_TASK INSTRUCTIONS_: Pull out of the data below the stretch of lines bounded by the one containing "Open the Warm Ups dropdown" and the one containing "Viewport: 750px width, 585px height.", both bounds included, unchanged.

_DATA SECTION_:
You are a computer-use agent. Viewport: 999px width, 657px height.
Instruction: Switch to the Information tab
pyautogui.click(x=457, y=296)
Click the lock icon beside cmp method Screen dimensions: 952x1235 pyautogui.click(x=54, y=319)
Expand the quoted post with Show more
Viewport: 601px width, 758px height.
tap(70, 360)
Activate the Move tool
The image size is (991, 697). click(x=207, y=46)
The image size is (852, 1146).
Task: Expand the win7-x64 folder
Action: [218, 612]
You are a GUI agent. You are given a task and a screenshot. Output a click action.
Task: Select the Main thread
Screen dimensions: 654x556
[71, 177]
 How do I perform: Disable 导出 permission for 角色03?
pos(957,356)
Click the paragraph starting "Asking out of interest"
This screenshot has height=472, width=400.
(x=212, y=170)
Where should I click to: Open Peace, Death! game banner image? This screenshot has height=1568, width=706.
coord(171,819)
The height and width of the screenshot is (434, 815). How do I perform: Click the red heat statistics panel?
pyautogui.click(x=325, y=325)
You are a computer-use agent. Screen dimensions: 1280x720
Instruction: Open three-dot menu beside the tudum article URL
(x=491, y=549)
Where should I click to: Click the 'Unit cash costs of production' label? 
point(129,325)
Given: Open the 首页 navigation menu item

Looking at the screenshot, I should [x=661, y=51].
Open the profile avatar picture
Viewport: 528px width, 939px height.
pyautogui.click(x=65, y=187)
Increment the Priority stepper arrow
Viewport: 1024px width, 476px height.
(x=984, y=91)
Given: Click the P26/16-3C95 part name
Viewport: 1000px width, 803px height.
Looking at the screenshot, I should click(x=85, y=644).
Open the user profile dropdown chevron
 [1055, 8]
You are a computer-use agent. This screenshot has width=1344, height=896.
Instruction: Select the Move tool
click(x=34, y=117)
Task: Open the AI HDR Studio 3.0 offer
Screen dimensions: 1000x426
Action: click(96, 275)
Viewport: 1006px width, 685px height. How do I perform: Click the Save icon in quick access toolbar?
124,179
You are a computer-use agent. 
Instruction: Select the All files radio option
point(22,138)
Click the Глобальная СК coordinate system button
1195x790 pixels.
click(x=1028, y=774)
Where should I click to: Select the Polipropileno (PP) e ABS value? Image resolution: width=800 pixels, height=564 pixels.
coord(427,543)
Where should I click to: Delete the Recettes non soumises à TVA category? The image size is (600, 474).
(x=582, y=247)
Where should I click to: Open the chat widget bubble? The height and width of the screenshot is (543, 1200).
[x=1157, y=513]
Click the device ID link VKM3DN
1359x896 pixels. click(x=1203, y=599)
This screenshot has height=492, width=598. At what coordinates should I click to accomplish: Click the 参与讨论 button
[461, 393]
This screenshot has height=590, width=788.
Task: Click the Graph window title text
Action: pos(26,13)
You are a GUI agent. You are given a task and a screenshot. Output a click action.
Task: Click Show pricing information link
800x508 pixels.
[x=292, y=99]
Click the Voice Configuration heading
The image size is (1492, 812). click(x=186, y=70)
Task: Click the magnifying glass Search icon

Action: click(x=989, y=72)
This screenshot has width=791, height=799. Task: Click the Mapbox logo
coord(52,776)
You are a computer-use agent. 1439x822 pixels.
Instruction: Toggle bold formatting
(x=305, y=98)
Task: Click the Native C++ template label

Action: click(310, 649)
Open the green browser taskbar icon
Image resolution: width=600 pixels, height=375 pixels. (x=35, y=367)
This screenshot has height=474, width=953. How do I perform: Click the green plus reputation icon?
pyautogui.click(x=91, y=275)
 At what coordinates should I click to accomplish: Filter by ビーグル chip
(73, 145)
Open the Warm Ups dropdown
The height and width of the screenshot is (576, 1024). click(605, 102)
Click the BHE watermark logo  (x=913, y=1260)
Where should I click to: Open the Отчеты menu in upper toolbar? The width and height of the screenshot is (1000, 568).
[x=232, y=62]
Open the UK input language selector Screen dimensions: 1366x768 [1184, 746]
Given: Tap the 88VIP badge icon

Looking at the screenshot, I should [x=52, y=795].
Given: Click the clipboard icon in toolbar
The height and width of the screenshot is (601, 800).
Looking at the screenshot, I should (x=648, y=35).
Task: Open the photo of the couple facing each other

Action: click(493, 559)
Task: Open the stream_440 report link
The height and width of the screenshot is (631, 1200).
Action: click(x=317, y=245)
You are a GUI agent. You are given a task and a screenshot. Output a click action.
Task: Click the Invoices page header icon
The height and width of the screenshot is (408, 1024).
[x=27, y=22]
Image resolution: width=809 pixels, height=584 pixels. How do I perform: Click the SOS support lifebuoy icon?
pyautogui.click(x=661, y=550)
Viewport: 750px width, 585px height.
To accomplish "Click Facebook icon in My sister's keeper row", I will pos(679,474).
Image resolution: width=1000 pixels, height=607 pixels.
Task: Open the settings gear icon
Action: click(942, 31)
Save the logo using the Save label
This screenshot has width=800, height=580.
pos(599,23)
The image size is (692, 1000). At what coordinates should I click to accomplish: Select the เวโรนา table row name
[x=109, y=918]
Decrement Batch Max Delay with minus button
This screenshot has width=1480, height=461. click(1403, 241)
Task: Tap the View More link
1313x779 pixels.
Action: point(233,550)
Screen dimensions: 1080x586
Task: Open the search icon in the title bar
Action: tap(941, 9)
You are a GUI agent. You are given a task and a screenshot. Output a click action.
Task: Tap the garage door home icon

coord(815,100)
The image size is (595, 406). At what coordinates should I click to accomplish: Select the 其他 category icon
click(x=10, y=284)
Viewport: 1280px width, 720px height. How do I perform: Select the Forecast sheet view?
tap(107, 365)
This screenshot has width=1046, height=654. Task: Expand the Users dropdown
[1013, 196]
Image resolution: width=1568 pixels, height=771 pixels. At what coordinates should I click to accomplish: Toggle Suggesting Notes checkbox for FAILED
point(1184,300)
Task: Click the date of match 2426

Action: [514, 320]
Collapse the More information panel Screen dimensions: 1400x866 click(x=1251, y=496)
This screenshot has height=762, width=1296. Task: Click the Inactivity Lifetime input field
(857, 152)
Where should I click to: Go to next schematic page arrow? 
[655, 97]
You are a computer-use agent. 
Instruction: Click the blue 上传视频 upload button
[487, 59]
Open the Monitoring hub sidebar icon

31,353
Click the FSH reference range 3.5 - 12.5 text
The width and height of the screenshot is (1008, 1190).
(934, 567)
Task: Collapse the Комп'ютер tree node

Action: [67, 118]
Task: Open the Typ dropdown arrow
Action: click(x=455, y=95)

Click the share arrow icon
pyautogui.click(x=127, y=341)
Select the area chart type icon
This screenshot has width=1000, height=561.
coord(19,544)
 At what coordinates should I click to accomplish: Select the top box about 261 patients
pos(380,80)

_TASK SOLUTION_:
Open the Warm Ups dropdown
The height and width of the screenshot is (576, 1024). click(605, 102)
Click the BHE watermark logo  (x=913, y=1260)
Where should I click to: Open the Отчеты menu in upper toolbar? The width and height of the screenshot is (1000, 568).
[x=232, y=62]
Open the UK input language selector Screen dimensions: 1366x768 [1184, 746]
Given: Tap the 88VIP badge icon

Looking at the screenshot, I should [x=52, y=795].
Given: Click the clipboard icon in toolbar
The height and width of the screenshot is (601, 800).
Looking at the screenshot, I should (x=648, y=35).
Task: Open the photo of the couple facing each other

Action: click(493, 559)
Task: Open the stream_440 report link
The height and width of the screenshot is (631, 1200).
Action: click(x=317, y=245)
You are a GUI agent. You are given a task and a screenshot. Output a click action.
Task: Click the Invoices page header icon
The height and width of the screenshot is (408, 1024).
[x=27, y=22]
Image resolution: width=809 pixels, height=584 pixels. How do I perform: Click the SOS support lifebuoy icon?
pyautogui.click(x=661, y=550)
Viewport: 750px width, 585px height.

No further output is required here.